Though the Left fantasizes itself the continuation of the hippie movement, the hippies were all about freedom, liberty, and self-determination... exactly the opposite of what the Left stands for today.
Hippie-turned-moderate-Democrat Mickey Kaus agrees:
Paul Krugman decries “hippie punching.” This is now an accepted way to mock almost any contemporary criticism of unabashed liberals. I was a hippie – hippie adjacent anyway. I knew hippies. Hippies were friends of mine. They hated liberals. That goes double for the ’60s New Left. Liberals were the enemy, and many of the New Left’s critiques (e.g. of Big Labor/Big Government corporatism, interest-group politics and anti-participatory bureaucracies) were very similar to today’s Tea Party critiques.
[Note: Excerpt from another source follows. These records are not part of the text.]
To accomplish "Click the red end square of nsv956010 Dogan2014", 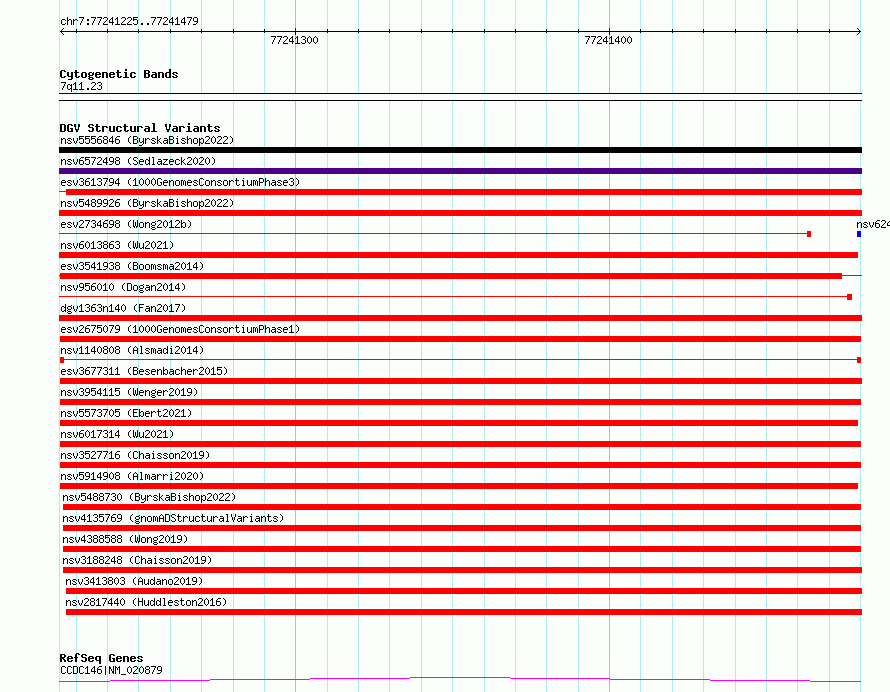I will click(850, 297).
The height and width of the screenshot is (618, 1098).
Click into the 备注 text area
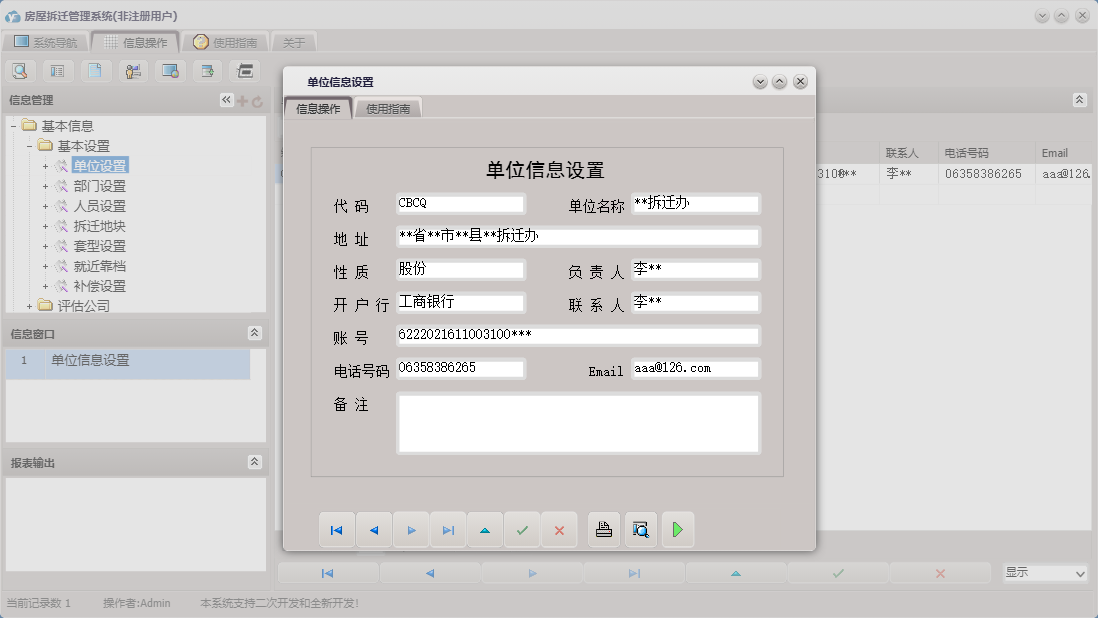point(578,423)
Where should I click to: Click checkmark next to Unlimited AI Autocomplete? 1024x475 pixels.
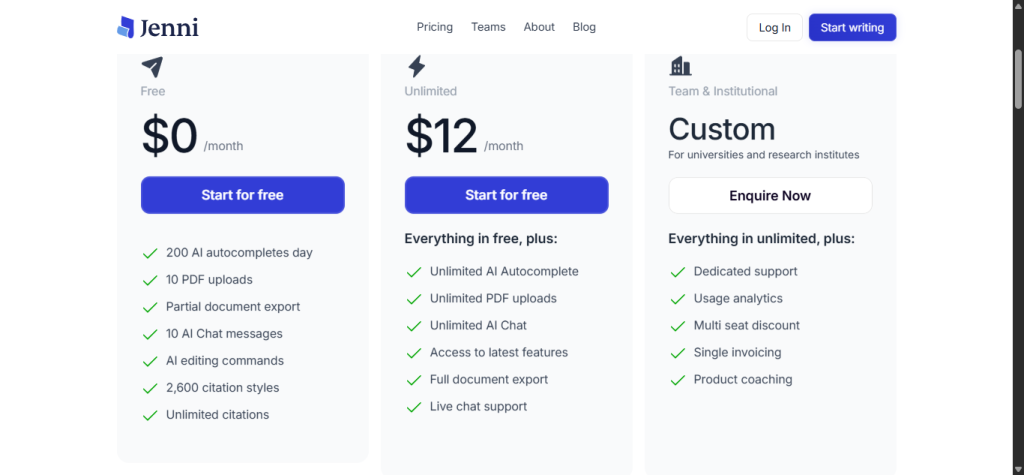point(414,272)
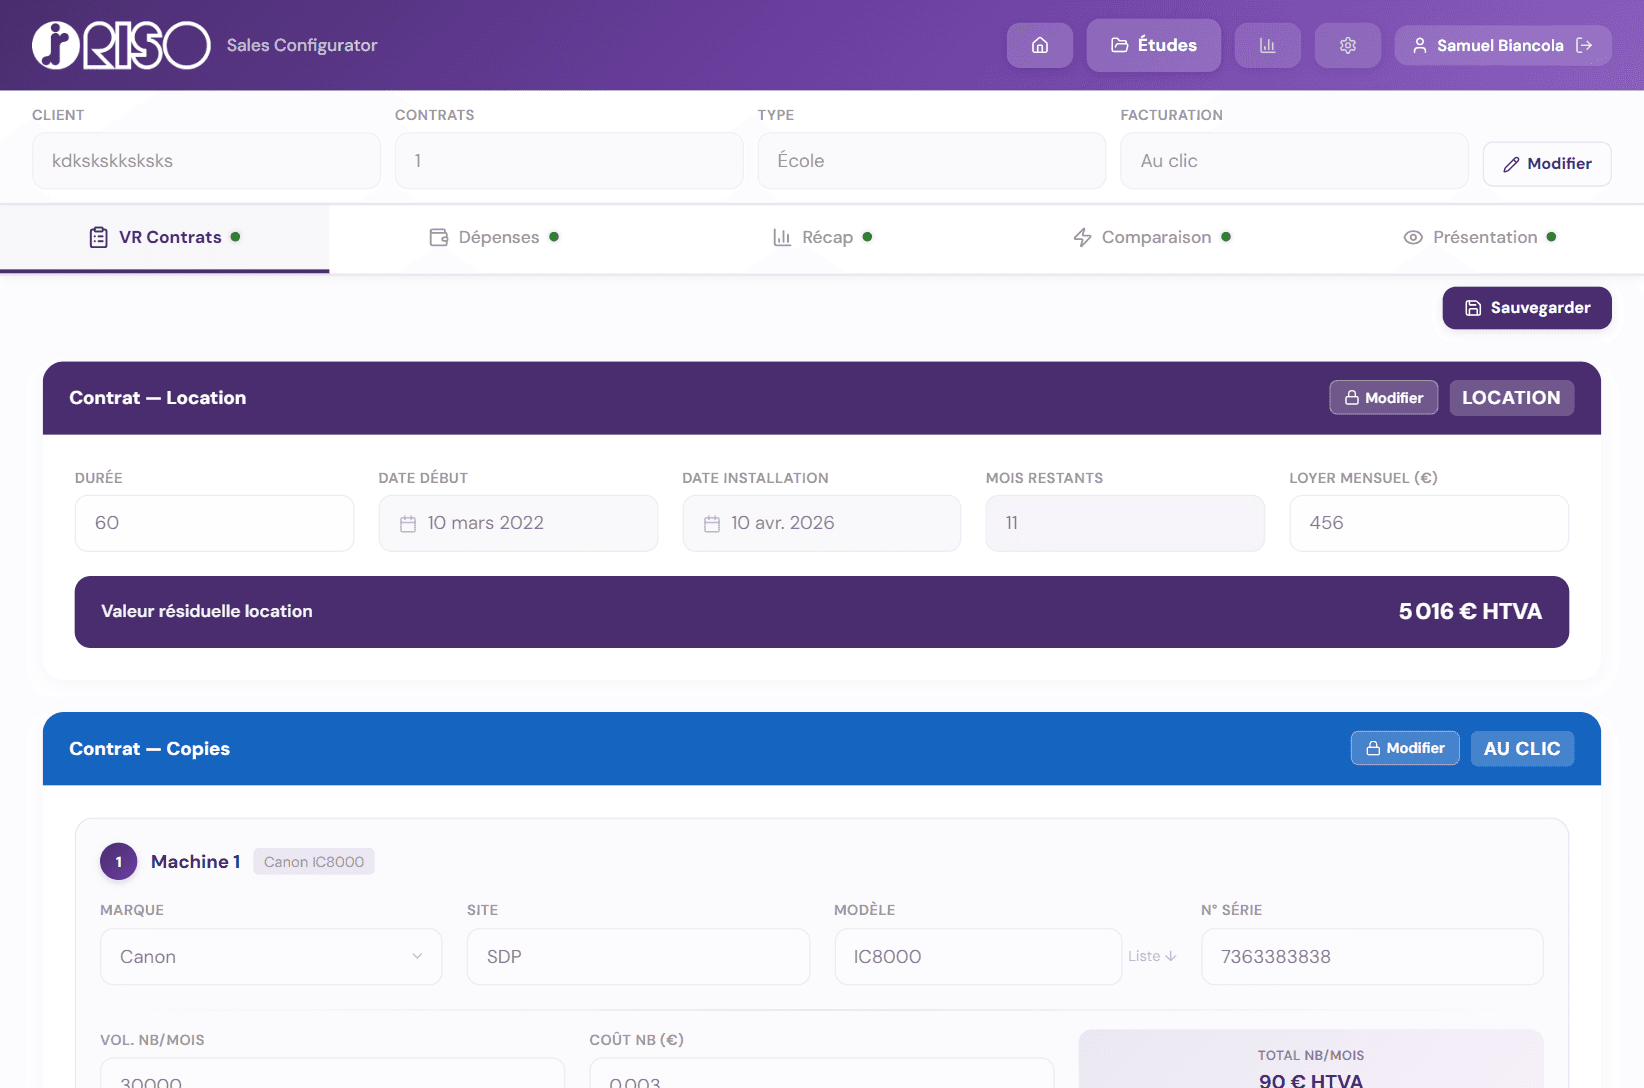This screenshot has width=1644, height=1088.
Task: Open the calendar picker for Date installation
Action: (x=712, y=522)
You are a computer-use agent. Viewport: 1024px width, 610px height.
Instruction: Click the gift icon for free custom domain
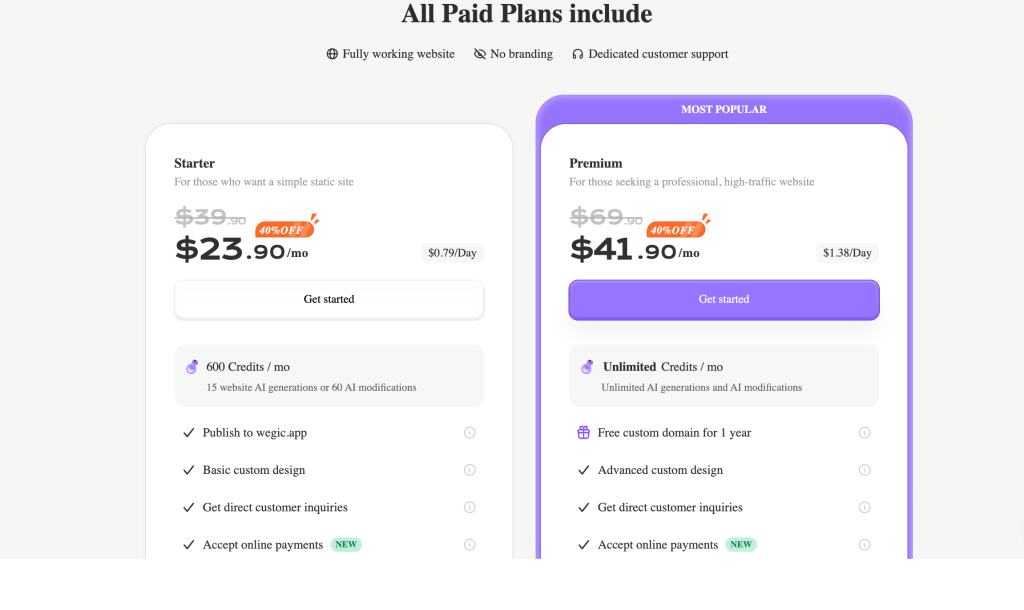click(584, 433)
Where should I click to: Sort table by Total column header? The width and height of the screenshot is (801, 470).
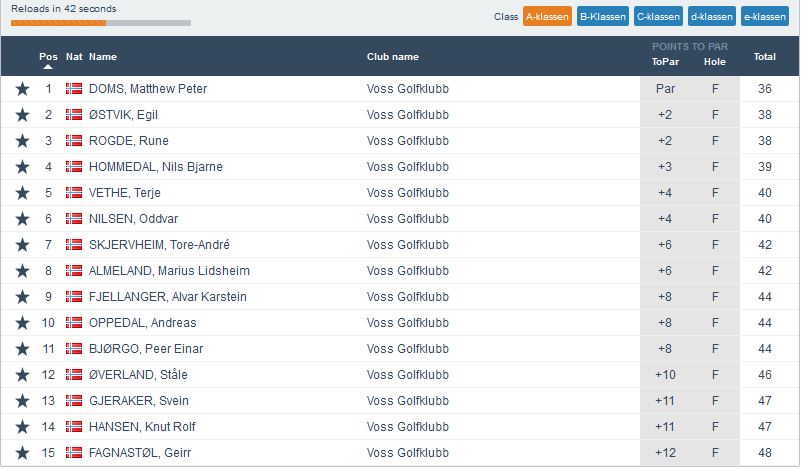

How do you think the hippies would have liked Obama bombing children in Libya, by the way?
2 comments:
I knew hippies, and you are no hippie...seriously
The difference is in understanding that large corporations and rich people are, inherently, dangerous to the rest of us.
Hippies understand that large corporations and gov't are hostile to freedom; tea partiers don't understand the corporation part of it
Dude,
Please read the blog archives on Goldman Sachs, AIG, IndyMac, Fannie Mae, etc.
I get the corporate danger. And the most dangerous corporations are the ones that get in bed with government.